• Acta Chir Iugosl · Jan 2006

    Review

    [Massive hemorrhage and mechanisms of coagulopathy in trauma].

    • N Popović, Z Blagojević, V Nikolić, Lj Arsenijević, A Karamarković, B Stefanović, and Z Kojić.
    • Institut za anesteziju KCS, Beograd.
    • Acta Chir Iugosl. 2006 Jan 1;53(4):89-92.

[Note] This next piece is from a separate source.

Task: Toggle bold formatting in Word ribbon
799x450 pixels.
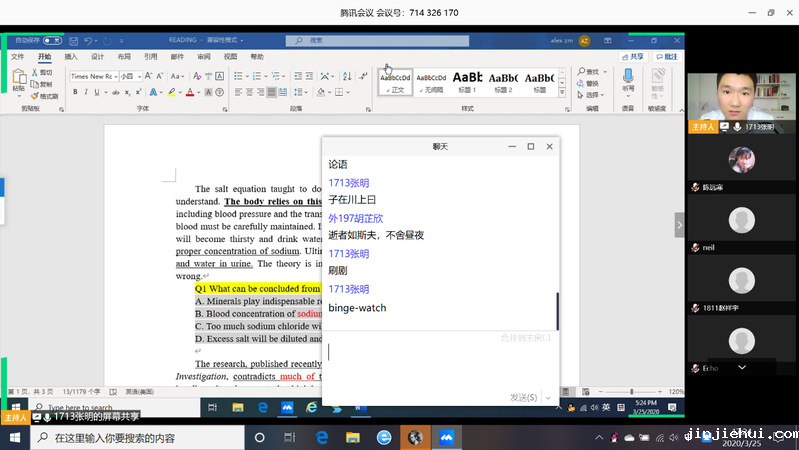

    AbstractTrauma is disease of the young, mainly affecting people between 15-40 years of age. Uncontrolled massive bleeding is the leading cause of early in-hospital mortality, within 48h of admission, and the second leading cause of prehospital death in victims of both military and civilian trauma, accounting for 40-45% of the total fatalities. Coagulopathy develops early after injury and is present in 25-36% of trauma victims upon admission to the emergency department. Coagulopathy correlates to the severity of trauma and is associated with an increased risk of mortality. The aim of this paper is to explain pathophysiology of developing coagulopathy in trauma. The coagulopathy in the trauma patient is complex and multifactorial. It includes: dilutional coagulopathy, hypothermia, acidosis, hyperfibrinolysis, anemia and consumption coagulopathy. When the patient develops the so called "lethal triad" of hypothermia, acidosis and coagulopathy, surgical restoration of vascular integrity may be insufficient to achieve a deffinitive control of blood loss and non-mechanical bleeding from small vessels, usually terminated by spontaneous coagulation, becomes a life-threatening condition.